Banyak analis memperkirakan pelonggaran pembatasan virus corona tidak akan terjadi hingga bulan Maret atau April mendatang. Beberapa ahli memperingatkan bahwa Tiongkok perlu meningkatkan vaksinasi secara signifikan dan mengubah pesannya di negara yang tingkat ketakutannya terhadap COVID-19 tinggi.
Menghadapi COVID dalam jangka menengah akan sulit, kata Rob Carnell, ekonom ING di Singapura.
“Saat Anda mulai menjauh dari pendekatan yang sangat kejam, maka hal ini akan berubah dengan cepat,” katanya.
“Saya belum yakin mereka mau menerima dampaknya,” katanya, mengacu pada banyaknya orang yang sakit atau meninggal. “Dan sampai mereka berhasil melakukannya, mereka akan berjuang dengan hal ini.”
Di pabrik iPhone terbesar di dunia yang terletak di pusat kota Zhengzhou, lebih dari 20.000 karyawan baru keluar setelah kerusuhan pekerja terkait COVID pada minggu ini, sehingga semakin membahayakan produksi di pabrik pemasok Apple, Foxconn di sana, menurut laporan Reuters.
Referensi terhadap pidato seorang pria di kota barat daya Chongqing yang menyerukan kepada pemerintah untuk mengakui kesalahannya terhadap COVID telah banyak dibagikan di media sosial Tiongkok.
“Beri saya kebebasan atau kematian,” kata pria berkacamata itu kepada warga dalam pidatonya yang berapi-api pada hari Kamis, menurut video yang dilihat oleh Reuters.
“Hanya ada satu penyakit di dunia, yaitu menjadi miskin dan tidak memiliki kebebasan,” tambahnya. “Kami memiliki keduanya sekarang. Kami masih berjuang dan menderita sedikit flu.”
Pria itu kemudian terlihat dimasukkan ke dalam mobil polisi oleh petugas keamanan, sehingga memicu teriakan marah dari para penonton.
Tagar yang terkait dengan pria tersebut, yang oleh netizen disebut sebagai “saudara superman Chongqing” atau “pahlawan Chongqing”, disensor pada hari Jumat. Namun pengguna individu terus menunjukkan dukungan dengan memposting pesan halus atau kartun dirinya.
Pendekatan alternatif?
Ketika lockdown berdampak pada lebih banyak orang, beberapa pihak menyarankan pendekatan alternatif. Di Beijing, penghuni beberapa kompleks memberikan saran melalui WeChat tentang cara mengkarantina tetangga yang terinfeksi di rumah jika mereka tidak menunjukkan gejala parah.
Tidak jelas apakah inisiatif tersebut akan berhasil.
Pemberitahuan yang mencantumkan kondisi di mana petugas kesehatan dapat mengeluarkan seseorang dari rumahnya, yang bertujuan untuk mendidik masyarakat tentang hak-hak mereka jika diminta untuk dibawa ke pusat karantina, juga telah disebarkan secara online.
PENDUDUK Tiongkok yang dilarang melarikan diri dari gempa bumi akibat penguncian COVID-19, memicu kecaman: laporan
Louise Loo, ekonom senior di Oxford Economics, mengatakan laporan ketidakpuasan masyarakat terhadap provinsi-provinsi yang menerapkan lockdown sebagian atau seluruhnya telah mendapatkan momentum, seperti yang terjadi pada wabah besar terakhir pada bulan April, meskipun laporan tersebut “belum mencerminkan tindakan kolektif skala besar” .

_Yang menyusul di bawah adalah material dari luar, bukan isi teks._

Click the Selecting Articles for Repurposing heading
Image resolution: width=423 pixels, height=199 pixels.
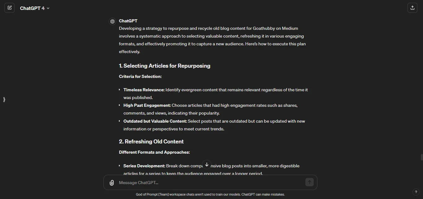tap(164, 66)
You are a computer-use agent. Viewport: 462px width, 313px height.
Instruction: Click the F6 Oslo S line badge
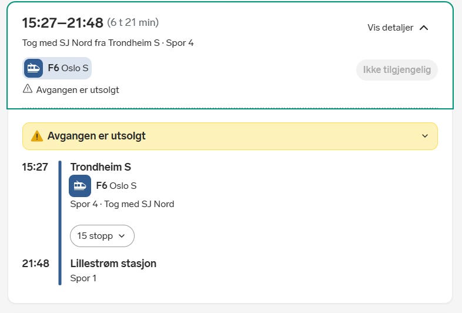(x=58, y=68)
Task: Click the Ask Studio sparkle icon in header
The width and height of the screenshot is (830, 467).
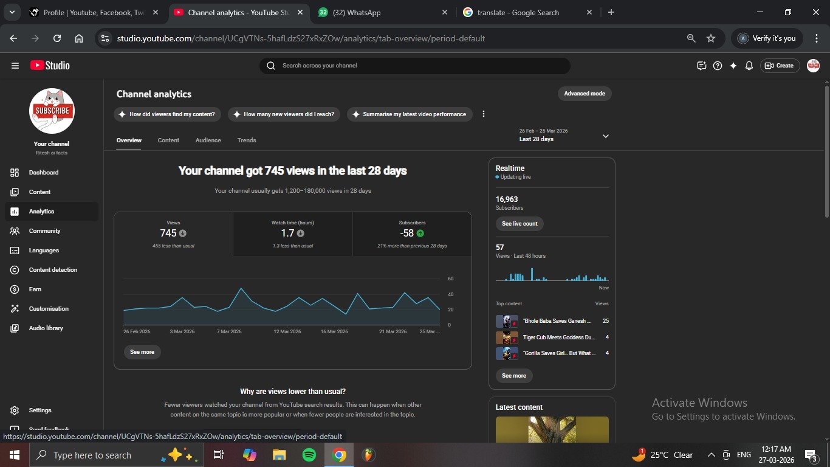Action: [x=733, y=66]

“Seperti sebelumnya, kami berharap para pejabat dapat merespons dengan cepat untuk membendung risiko sosial dari meningkatnya protes, baik melalui kombinasi kontrol informasi yang lebih ketat atau dengan pelonggaran pembatasan sedikit demi sedikit,” tulis Loo.

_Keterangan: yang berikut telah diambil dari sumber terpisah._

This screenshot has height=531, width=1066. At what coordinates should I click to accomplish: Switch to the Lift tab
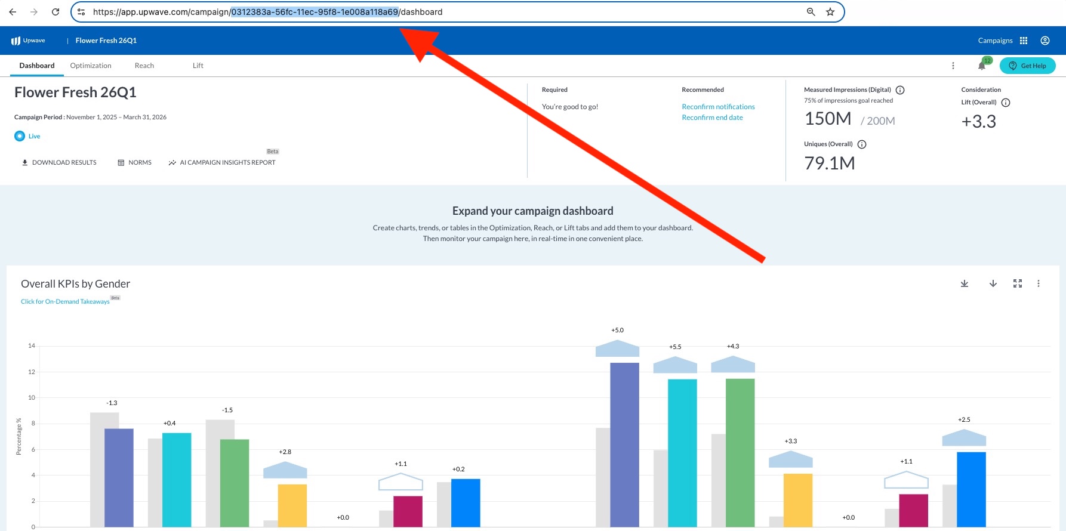pyautogui.click(x=198, y=66)
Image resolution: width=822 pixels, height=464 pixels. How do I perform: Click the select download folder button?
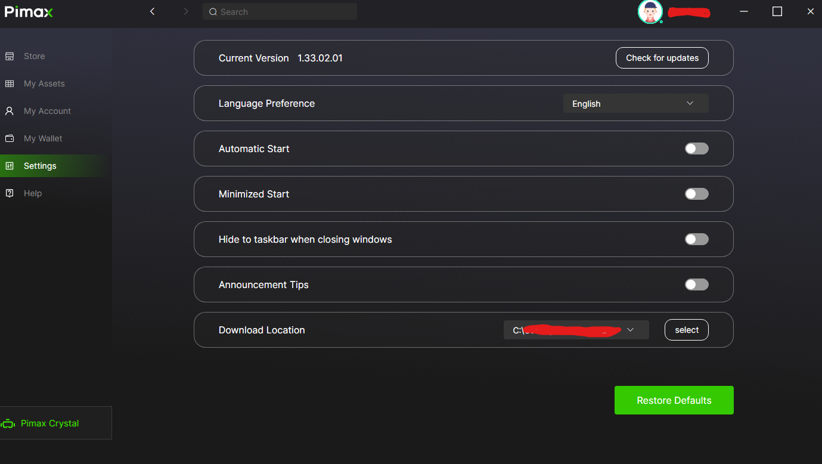(x=687, y=330)
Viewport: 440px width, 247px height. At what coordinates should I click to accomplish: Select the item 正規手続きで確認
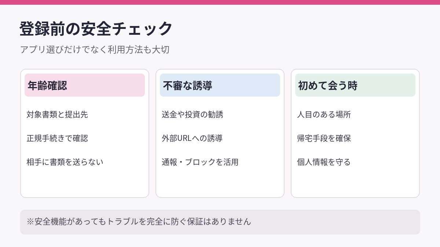57,138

Meskipun wabah pada bulan April terkonsentrasi di Shanghai, kali ini kelompok kasusnya sangat banyak dan sangat besar.
Kota Guangzhou di bagian selatan dan Chongqing di barat daya mencatat jumlah kasus terbanyak, sementara kota-kota lain termasuk Chengdu, Jinan, Lanzhou, Xian, dan Wuhan mencatat ratusan infeksi baru setiap harinya. Beijing melaporkan 1.860 kasus pada hari Kamis.
KLIK DI SINI UNTUK MENDAPATKAN APLIKASI FOX NEWS
Di timur, Nanjing di provinsi Jiangsu mengatakan akan melakukan pengujian massal selama lima hari berturut-turut mulai Sabtu, kota terbaru yang mengumumkan rencana tersebut.